The Jiangsu-based baby stroller maker Goodbaby Group is now the largest supplier of strollers in North America, Europe and China. After more than 20 years of global business, Goodbaby has a 40 percent share of the baby carriage market in the United States and an 80 percent share in China.

Enthused by the current baby boom, the company has been increasing its brand building efforts in China. The company entered the retailing business in 2006 with a shop in Xizang Zhonglu, Shanghai. At present, it has 16 mother- and baby-product stores in China.

The Taiwan-based Les Enphants Co Ltd, which makes and sells children’s clothes, sportswear and accessories under the Les Enphants and Petit Chou brands, entered the mainland market in 1993. It is also an authorized sales distributor for mid- and high-end brands such as Disney Baby, OshKosh B’gosh and Nike Junior. But the real star for the company is the Les Enphants brand, which occupies the top slot in the retail market for children’s apparel.

The company’s mainland business accounted for more than 64 percent of total revenues in 2009, and rose to 65 percent last year. It now owns around 1,500 stores in China and plans to add another 300 more outlets this year.
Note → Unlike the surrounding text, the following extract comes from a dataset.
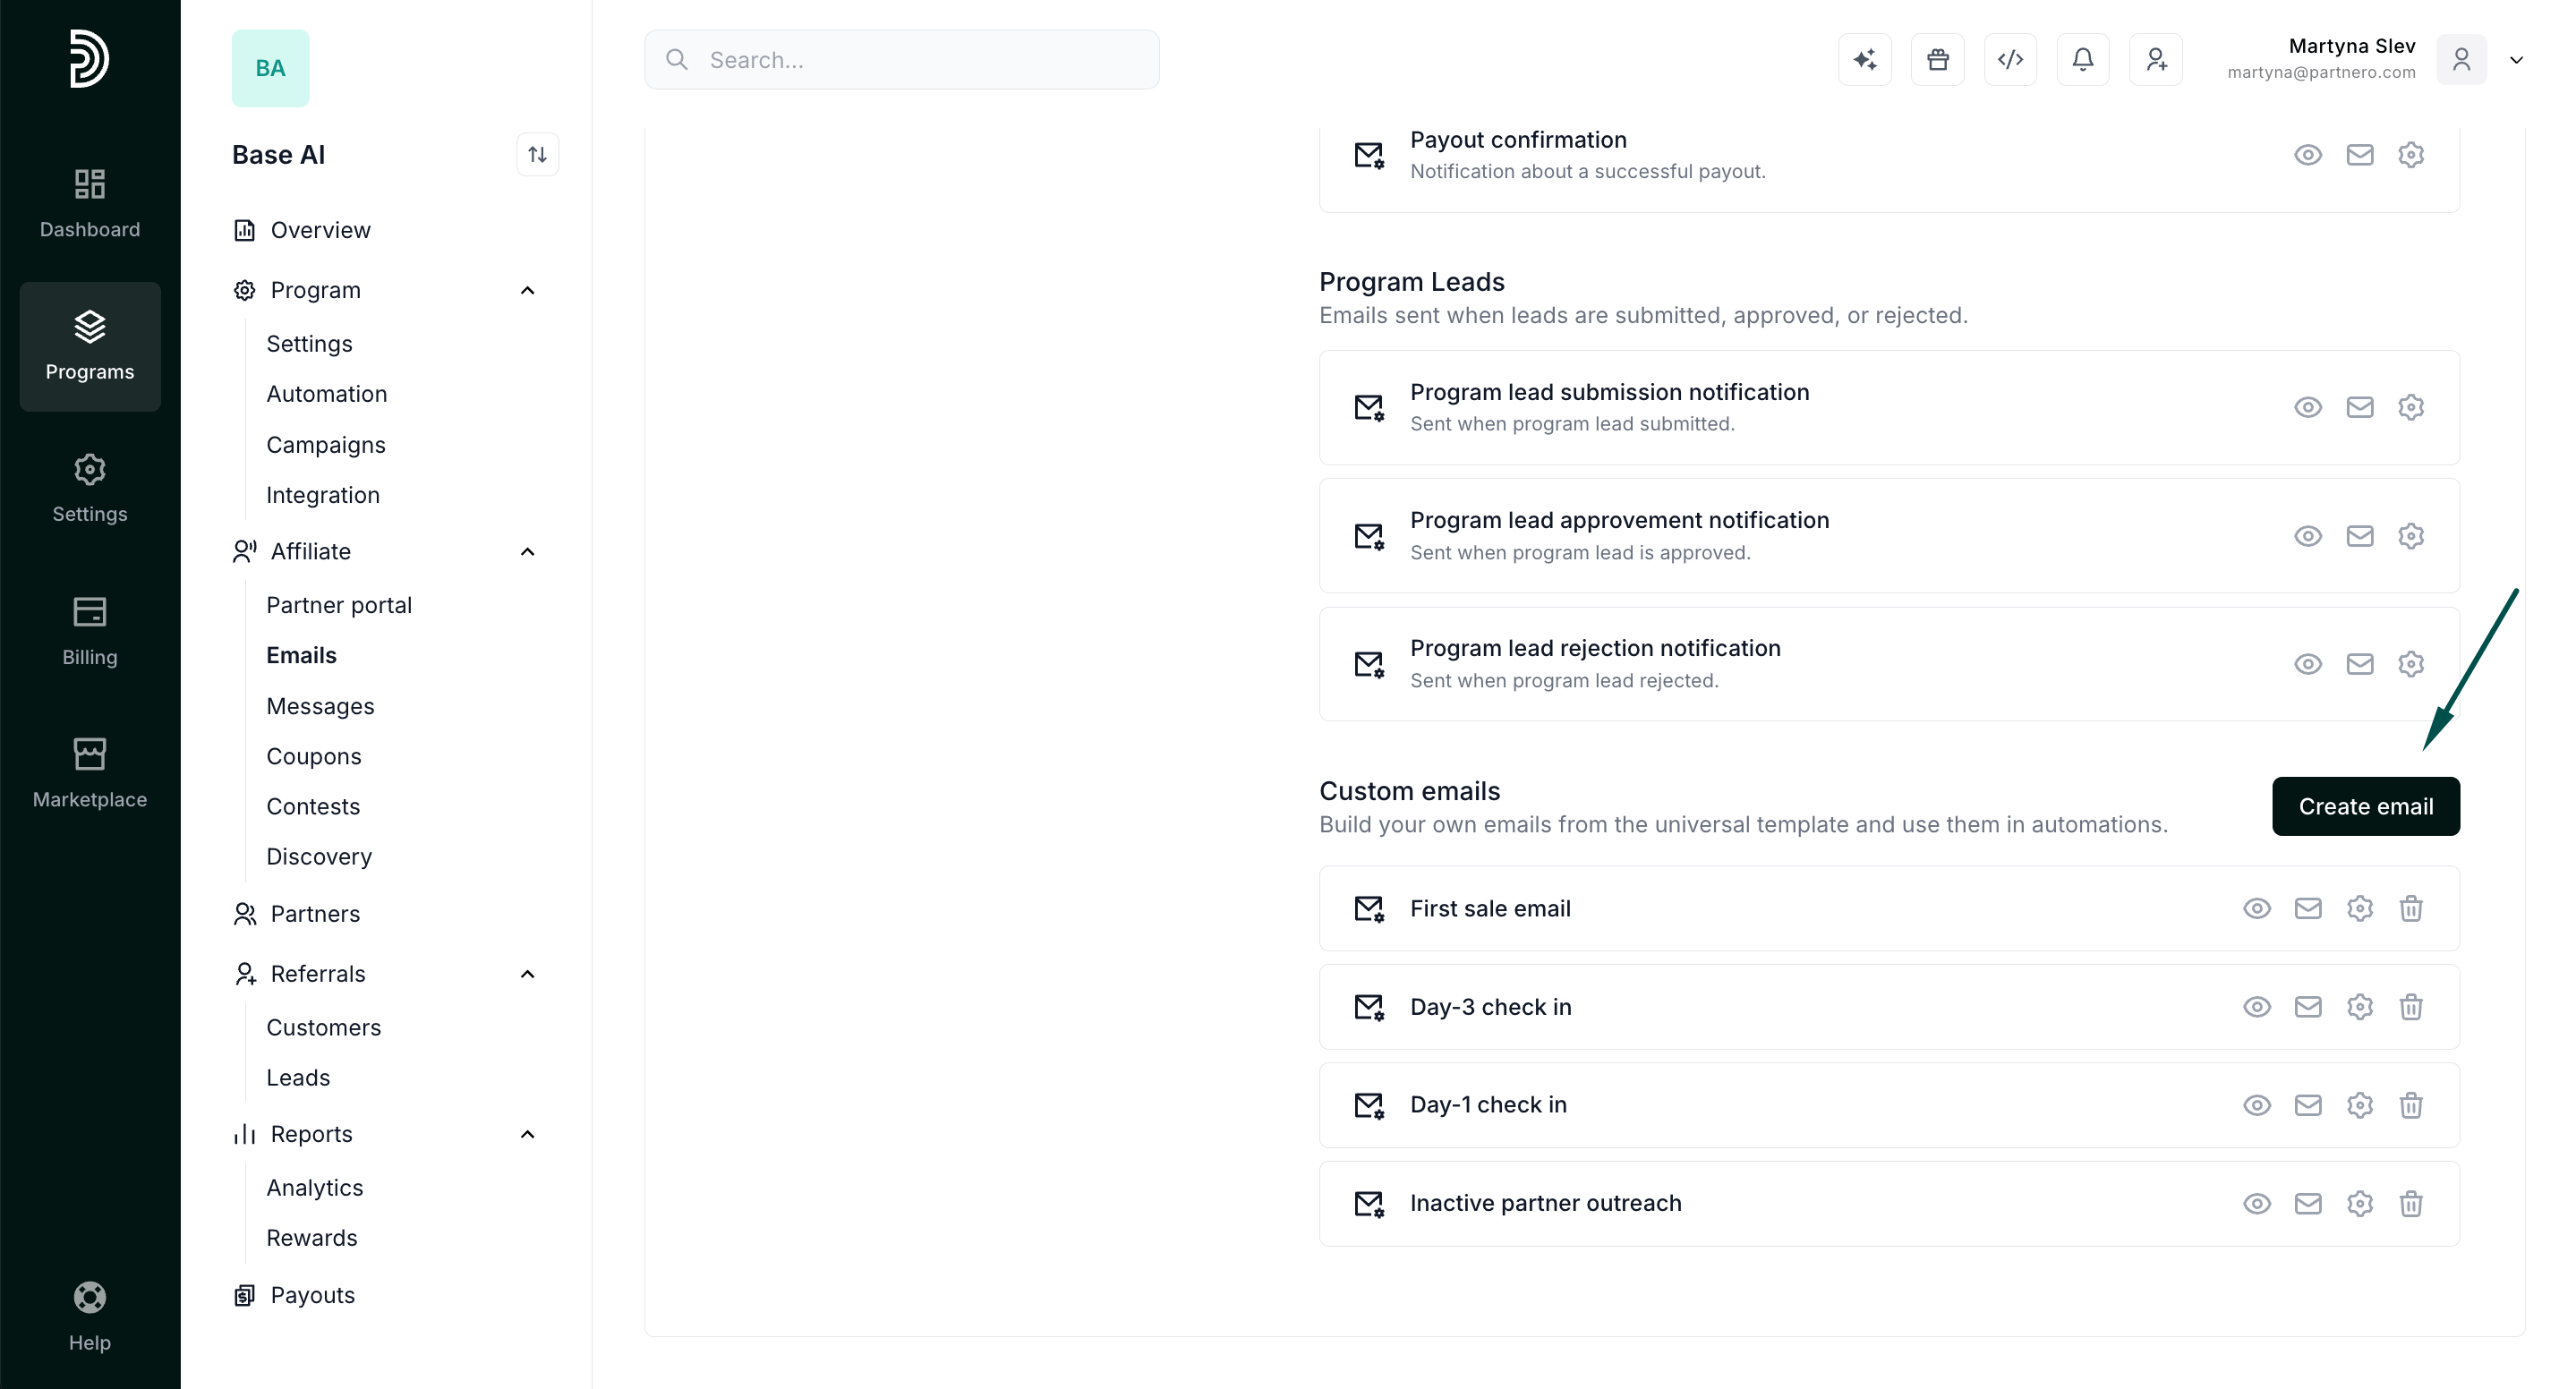This screenshot has width=2576, height=1389.
Task: Click the Create email button
Action: (2366, 806)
Enthused by the surging demand, most of the companies are now planning public floats on bourses.

On Nov 24, 2010, Goodbaby International Holdings Ltd, a subsidiary of Goodbaby Group, was listed on the Hong Kong stock exchange. The share price of the company surged 18.36 percent on the first trading day, underscoring the strong demand for its products. The company is expecting double-digit growth during the first quarter.

Leyou also has a listing agenda. Hu says the company will list its shares on the New York Stock Exchange or the Nasdaq over the next 12 to 18 months. The share listing will help the company raise funds for future expansion.

In July 2007, seven years after its first investment, Leyou received a cash injection of $11 million from AsiaVest Partners. Later, it received a third round of investment totaling $37 million from AsiaVest Partners and Deutsche Bank, making it the largest investment recipient in China’s baby-product industry.